Cassie could feel the square of her folded childhood drawing in her pocket as she sat to put on her socks and shoes, urging her on. Nobody else was awake. Watery morning light illuminated patches on the carpet and obscured the family photos cascading down the stairwell wall with mirror-bright reflection as she crept silently by. Through the kitchen, out the back door with only a faint click. She paused to look up at the house, but the blinds were drawn on all windows but her own. Nobody saw her as she crossed the yard and slipped into the bramble.
Wouldn’t it be funny, she thought—screamingly hilarious—if he weren’t there? It was a weekend, and the sun had only just risen. No sane person would be up at this hour, let alone picking his way through the bushes. The gate was already open wide enough for her to get through—how had he been getting through? It wasn’t open wide enough for him, rangy though he may be. The question should have occurred to her earlier.
A lot of things should have.
She stepped through the gate.
She didn’t see him at first. The bramble was shadowed at this hour, and Cassie’s eyes were still adjusting. Motion caught her eye; he was sitting further back, behind a spray of canes that had arced back down to the ground and rooted in the soil. Thin black sweater, dirty black jeans, bare feet that disappeared into the duff. He didn’t speak.
Cassie licked her lips and slid the picture out of her pocket, then unfolded it with a faintly trembling hand.
“I drew you,” she said, and held it out to him. “A long time ago.”
He examined the picture for a moment, hair falling in his face, then smiled. “I remember this.”
“I labeled everyone’s names.”
“Yes.”
“Except yours.”
He looked up. He was slightly more clean-shaven today, but his hair was still an unruly thicket. “Yes you did.” He turned the drawing around to face her again and pointed. “Right here.” Cassie looked.
Rubus armeniacus, her meticulously crafted childhood handwriting said. Blackberry.
Cassie sat down. After a moment, he sat down before her.

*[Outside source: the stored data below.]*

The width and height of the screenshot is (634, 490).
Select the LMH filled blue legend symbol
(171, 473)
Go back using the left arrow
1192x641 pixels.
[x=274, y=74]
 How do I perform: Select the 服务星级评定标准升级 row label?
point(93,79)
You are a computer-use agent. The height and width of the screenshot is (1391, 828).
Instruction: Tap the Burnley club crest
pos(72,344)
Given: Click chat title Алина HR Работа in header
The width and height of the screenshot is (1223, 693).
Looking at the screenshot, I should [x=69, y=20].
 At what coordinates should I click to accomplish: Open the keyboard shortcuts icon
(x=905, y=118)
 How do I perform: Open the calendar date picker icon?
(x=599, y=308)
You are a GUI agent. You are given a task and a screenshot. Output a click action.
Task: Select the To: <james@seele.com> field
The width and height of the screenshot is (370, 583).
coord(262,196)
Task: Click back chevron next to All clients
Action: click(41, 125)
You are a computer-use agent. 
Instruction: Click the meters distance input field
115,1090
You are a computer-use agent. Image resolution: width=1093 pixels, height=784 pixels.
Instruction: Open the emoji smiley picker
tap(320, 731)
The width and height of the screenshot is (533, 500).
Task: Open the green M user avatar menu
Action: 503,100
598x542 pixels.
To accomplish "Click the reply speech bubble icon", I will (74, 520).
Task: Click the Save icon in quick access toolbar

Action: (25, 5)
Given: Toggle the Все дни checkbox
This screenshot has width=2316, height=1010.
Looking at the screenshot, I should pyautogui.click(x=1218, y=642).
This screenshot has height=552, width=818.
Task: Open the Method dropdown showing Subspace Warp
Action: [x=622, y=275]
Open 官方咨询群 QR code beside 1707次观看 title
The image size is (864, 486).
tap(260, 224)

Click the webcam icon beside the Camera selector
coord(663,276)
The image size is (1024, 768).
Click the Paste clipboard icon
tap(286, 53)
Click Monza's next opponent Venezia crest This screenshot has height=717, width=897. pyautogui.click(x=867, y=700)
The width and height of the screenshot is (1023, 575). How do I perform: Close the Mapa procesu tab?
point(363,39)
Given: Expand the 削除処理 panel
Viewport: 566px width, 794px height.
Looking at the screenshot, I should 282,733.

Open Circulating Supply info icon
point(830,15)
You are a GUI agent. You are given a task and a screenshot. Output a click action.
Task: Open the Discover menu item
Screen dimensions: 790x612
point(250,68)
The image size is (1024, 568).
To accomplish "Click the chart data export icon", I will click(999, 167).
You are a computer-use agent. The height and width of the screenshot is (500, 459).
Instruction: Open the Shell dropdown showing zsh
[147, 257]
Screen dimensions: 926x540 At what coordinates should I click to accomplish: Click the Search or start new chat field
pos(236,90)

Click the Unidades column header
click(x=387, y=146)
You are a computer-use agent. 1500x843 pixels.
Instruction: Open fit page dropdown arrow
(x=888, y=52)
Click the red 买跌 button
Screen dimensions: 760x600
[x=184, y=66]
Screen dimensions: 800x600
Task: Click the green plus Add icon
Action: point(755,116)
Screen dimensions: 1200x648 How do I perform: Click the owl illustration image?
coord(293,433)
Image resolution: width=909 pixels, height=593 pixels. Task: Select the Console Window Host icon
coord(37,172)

But then, he was already all around her, wasn’t he?
“Rubus,” she whispered.
He reached out and touched her—not on her neck, or her lips, as she had done so long ago to him, but on her cheek. Soft as a flower petal. When he drew his hand back, it was wet.
“Why are you crying?” Rubus asked.
Cassie wilted to the ground and rolled onto her back, felt her tears start pooling in her ears before overflowing into the duff. A gentle breeze stirred the roof of the bower over their heads.
“I forgot you,” Cassie choked. “For years. I thought I needed to forget you, because you couldn’t be real. So I did.”
Rubus reached down and scooped Cassie into his lap. For a second time, she cried in his arms. He said nothing at all, and held absolutely still, as though rooted to the ground. It was a real possibility.
When she finally stopped crying enough to see, he was looking down at her solemnly. He pulled a strand of hair from her tear-sticky cheek and tucked it behind her ear. “I’m glad you remembered me,” he said, voice resonating in his chest. “It’s an honor to be remembered by a botanist.”
Cassie took a ragged breath and smiled. “It’s an honor to be remembered by a dryad.”
The kiss was sudden, and not gentle. Cassie gasped into his mouth, eyes flaring wide for a moment before closing again, squeezing out the last of the tears. Rubus brushed them away with his thumb as he wandered her face, kissing her jaw and nose, tracing the curve of her ear, resting his forehead against hers for a heartbeat before claiming her mouth again.
When he moved to her neck, Cassie opened her eyes. The glossy leaves above her were trembling. More movement out of the corner of her eye; the canes were shifting, writhing. To what end, she couldn’t see, for just at that moment Rubus worked his hand under her shirt, running his fingers over her stomach and ribs, and her eyes closed again of their own accord. He pulled her shirt off and lay her down in the duff.
Cassie moved to unhook her bra, but his hand was already there, under her, and it was more than just his fingers; nascent seedlings, tender and thornless, were growing around her, caressing her skin with tender cotyledons. Her bra came undone. Rubus slid it off and his expression changed. The cotyledons stilled; the leaves stopped their shimmer. The dryad simply gazed at her, longingly, reverently, as he had years ago when he first prepared to draw her portrait.
The breeze sighed in the leaves and Rubus leaned forward to touch her; the sweep of her collarbone, the curve of her flank. His eyes shone with fascination as much as arousal.
This was all new to him, Cassie realized. Her flesh was not being caressed by some ancient entity who’d walked the earth for eons, seducing mortals that happened across his path. He must be the spirit of this particular blackberry bramble, not the spirit of all blackberries as an aggregate concept. A hamadryad.
God knows how he knew how to unhook a bra.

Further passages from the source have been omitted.